Para Ângelo Custódio, à medida que os investidores recorrem ao franco suíço como alternativa ao iene para financiar o carry trade, “aumenta substancialmente” o risco do franco suíço registar uma volatilidade historicamente inexistente. “Tal, certamente, levará o Banco Central da Suíça a atuar, através de intervenções económicas ou atuando nas taxas de juro, para conter especialmente rally’s de subida que poderiam ter um impacto substancial com os principais parceiros comerciais, sobretudo nas exportações, isto após as principais economias mundiais terem alterado significativamente a sua política económica, como é o caso da Europa e dos Estados Unidos”, considera o trader do Banco Best, Ângelo Custódio.

Estabilidade do franco suíço desincentiva carry trade

O economista sénior do Banco Carregosa, Paulo Monteiro Rosa, alerta que podem existir perigos para os investidores que alinhem numa estratégia de carry trade do franco suíço. Um dos motivos prende-se com a relativa estabilidade da moeda em termos de apreciação face às restantes.
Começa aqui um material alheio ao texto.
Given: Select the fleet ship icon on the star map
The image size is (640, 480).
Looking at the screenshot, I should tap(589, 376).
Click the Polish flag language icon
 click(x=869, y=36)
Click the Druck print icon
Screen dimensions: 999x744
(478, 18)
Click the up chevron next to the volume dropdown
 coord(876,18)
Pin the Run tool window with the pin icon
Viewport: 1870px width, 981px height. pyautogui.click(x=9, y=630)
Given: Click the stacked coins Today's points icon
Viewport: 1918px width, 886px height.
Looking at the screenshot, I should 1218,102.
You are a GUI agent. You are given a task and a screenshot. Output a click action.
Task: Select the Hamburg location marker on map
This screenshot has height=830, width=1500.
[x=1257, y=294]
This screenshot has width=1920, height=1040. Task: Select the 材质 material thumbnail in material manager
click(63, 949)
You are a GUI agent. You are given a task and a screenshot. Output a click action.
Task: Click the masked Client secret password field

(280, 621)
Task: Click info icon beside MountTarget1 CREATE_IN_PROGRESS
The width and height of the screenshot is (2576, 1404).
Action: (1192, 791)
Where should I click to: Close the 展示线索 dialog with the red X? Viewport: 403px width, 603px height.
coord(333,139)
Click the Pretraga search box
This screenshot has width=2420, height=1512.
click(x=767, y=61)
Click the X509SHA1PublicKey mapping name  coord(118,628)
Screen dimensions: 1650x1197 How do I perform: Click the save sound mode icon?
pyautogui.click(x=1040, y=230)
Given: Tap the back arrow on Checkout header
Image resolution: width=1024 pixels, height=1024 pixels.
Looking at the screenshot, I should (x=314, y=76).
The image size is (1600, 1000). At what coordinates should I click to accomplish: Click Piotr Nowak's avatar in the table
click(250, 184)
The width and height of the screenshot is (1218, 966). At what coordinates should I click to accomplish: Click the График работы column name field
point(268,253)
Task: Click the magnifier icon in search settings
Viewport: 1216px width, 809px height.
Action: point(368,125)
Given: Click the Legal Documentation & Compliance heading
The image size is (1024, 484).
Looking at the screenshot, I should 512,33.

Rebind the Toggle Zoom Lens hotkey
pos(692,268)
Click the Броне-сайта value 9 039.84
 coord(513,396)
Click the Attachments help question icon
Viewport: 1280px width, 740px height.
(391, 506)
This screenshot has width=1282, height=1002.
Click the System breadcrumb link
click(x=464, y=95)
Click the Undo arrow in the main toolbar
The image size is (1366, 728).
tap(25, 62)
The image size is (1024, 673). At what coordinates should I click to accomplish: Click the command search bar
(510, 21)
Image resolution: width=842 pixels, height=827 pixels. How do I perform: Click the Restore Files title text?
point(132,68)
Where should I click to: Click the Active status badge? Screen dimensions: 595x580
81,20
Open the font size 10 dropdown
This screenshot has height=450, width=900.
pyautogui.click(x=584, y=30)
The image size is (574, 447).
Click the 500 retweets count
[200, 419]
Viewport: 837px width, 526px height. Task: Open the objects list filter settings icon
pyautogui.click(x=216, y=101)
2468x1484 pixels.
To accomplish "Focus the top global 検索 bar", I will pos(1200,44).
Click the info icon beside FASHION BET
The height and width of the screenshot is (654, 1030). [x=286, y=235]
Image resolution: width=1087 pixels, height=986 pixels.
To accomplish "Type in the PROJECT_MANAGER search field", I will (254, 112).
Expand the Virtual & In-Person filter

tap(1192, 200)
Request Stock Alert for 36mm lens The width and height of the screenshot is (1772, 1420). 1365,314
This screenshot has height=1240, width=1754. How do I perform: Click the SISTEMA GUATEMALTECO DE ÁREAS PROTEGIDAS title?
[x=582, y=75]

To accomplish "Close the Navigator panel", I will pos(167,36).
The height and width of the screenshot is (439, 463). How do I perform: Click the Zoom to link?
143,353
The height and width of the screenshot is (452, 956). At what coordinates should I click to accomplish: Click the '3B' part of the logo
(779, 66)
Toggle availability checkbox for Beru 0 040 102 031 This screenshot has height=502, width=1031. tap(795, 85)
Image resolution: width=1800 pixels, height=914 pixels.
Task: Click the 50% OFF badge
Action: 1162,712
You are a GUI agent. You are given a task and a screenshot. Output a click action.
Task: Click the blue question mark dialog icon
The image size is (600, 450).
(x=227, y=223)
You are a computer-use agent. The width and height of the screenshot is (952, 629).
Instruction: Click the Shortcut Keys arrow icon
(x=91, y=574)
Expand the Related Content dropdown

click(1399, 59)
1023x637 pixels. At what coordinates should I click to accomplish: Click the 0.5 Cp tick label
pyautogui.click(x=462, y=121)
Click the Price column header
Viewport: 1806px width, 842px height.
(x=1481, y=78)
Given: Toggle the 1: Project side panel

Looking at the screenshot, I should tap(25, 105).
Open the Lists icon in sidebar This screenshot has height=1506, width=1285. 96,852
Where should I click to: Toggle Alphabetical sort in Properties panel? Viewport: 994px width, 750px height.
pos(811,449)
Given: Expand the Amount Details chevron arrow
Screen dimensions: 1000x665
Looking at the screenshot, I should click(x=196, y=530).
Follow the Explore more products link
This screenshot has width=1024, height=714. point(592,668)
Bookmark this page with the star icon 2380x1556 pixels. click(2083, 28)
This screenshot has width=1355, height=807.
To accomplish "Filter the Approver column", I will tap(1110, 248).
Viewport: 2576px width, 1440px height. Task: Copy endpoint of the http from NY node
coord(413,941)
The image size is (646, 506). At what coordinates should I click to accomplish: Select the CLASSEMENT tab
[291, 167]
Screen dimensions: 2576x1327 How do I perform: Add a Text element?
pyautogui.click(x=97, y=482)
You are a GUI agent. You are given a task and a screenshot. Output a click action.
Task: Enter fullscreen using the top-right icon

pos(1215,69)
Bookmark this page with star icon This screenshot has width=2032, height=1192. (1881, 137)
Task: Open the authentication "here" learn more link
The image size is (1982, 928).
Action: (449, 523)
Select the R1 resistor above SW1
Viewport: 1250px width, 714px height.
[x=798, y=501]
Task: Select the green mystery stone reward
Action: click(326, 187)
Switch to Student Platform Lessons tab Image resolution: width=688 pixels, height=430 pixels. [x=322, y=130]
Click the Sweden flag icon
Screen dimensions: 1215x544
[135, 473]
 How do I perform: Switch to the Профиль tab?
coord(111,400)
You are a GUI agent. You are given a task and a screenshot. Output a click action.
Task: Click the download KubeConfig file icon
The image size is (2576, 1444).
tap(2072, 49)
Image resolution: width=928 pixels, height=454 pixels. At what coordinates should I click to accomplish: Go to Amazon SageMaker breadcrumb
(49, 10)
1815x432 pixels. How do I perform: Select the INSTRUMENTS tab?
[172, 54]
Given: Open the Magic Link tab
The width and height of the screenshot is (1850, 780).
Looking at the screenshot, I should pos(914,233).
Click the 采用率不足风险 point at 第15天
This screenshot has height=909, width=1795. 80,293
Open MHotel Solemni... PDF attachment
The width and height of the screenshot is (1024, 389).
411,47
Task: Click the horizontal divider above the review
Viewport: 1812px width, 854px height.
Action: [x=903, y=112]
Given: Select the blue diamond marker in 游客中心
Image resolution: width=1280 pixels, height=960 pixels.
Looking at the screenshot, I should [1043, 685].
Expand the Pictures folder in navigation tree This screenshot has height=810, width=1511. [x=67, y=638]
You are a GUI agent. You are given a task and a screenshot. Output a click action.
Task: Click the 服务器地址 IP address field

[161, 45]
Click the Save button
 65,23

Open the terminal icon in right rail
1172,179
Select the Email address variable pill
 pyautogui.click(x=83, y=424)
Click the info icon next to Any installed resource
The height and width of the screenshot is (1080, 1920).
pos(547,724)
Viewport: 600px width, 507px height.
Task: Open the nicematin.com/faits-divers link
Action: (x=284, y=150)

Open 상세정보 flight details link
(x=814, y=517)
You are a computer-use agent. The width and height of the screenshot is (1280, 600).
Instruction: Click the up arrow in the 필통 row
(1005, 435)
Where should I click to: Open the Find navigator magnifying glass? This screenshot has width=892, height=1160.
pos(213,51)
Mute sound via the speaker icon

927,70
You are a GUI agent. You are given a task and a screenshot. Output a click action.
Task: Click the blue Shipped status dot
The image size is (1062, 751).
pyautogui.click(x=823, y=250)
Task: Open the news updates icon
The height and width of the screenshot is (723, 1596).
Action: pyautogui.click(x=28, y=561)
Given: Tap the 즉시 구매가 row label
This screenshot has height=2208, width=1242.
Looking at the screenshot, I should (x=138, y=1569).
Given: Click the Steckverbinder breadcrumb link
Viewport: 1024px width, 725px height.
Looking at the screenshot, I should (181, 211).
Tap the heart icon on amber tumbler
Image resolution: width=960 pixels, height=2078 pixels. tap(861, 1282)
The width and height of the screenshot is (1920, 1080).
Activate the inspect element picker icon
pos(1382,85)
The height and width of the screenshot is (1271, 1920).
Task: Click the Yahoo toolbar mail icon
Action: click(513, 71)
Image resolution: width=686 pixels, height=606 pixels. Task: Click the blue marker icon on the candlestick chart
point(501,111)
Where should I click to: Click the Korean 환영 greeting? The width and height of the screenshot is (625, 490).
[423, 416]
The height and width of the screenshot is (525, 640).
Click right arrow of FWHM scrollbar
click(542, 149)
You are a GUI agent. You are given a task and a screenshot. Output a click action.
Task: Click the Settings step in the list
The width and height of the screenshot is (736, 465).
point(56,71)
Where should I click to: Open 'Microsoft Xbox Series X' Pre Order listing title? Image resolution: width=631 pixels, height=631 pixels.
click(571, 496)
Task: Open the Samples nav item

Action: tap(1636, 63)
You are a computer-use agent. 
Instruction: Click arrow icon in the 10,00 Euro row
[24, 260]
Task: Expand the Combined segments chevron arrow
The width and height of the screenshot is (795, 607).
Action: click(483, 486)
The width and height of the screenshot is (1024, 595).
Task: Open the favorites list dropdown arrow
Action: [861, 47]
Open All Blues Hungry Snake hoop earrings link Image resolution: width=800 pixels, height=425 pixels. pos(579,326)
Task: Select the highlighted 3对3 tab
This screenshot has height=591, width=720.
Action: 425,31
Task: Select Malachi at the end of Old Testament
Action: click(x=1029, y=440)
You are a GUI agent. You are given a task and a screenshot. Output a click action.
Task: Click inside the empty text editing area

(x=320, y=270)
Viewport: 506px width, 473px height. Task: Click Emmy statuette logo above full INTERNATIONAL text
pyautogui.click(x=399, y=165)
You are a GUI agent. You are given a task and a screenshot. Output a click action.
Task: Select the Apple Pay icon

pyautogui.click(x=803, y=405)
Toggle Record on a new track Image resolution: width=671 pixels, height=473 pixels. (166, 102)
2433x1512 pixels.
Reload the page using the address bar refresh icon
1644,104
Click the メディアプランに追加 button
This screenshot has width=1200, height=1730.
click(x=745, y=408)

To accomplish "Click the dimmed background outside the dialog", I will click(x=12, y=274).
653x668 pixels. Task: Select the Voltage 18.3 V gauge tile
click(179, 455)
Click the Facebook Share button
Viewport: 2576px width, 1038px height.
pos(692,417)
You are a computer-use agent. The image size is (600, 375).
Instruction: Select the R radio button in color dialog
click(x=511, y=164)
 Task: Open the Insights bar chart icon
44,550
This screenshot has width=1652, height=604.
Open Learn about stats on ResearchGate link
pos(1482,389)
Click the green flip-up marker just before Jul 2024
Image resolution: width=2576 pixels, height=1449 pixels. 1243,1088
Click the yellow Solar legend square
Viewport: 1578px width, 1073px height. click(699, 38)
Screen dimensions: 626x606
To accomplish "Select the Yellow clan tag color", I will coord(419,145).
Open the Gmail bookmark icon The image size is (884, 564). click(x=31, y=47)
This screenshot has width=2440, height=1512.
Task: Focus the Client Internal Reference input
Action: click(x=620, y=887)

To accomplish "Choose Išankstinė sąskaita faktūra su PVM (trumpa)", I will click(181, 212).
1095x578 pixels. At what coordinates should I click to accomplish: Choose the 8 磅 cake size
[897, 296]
Paulo Monteiro Rosa sublinha que, atualmente, a taxa de juro de referência do franco suíço fixa-se em 1,25%, já tendo sofrido uma baixa de 50 pontos base em 2024, o que no entender do economista é uma taxa “relativamente baixa”.

Para Paulo Monteiro Rosa a estratégia de carry trade para ser bem-sucedida “necessita não só de taxas de juro baixas da moeda do empréstimo obtido”, mas “essencialmente da evolução favorável do câmbio” dessa moeda. O economista sénior do Banco Carregosa acrescenta que, no curto prazo, taxas de juro baixas de uma moeda “retiram-lhe atratividade, favorecendo assim uma potencial depreciação” dessa moeda. “Alinham-se as duas variáveis mais importantes de um carry trade bem-sucedido: financiamento a taxas de juro baixas e desvalorização da moeda em que se realiza o empréstimo. Foi isso que aconteceu nos últimos anos aos carry trades realizados em ienes japoneses”, reforça o economista.

Paulo Monteiro Rosa sublinha que os juros baixos [do franco suíço] compensam os custos com os empréstimos, mas a valorização da moeda helvética “é suficiente” para invalidar por vezes o carry trade, podendo ser uma estratégia mal-sucedida.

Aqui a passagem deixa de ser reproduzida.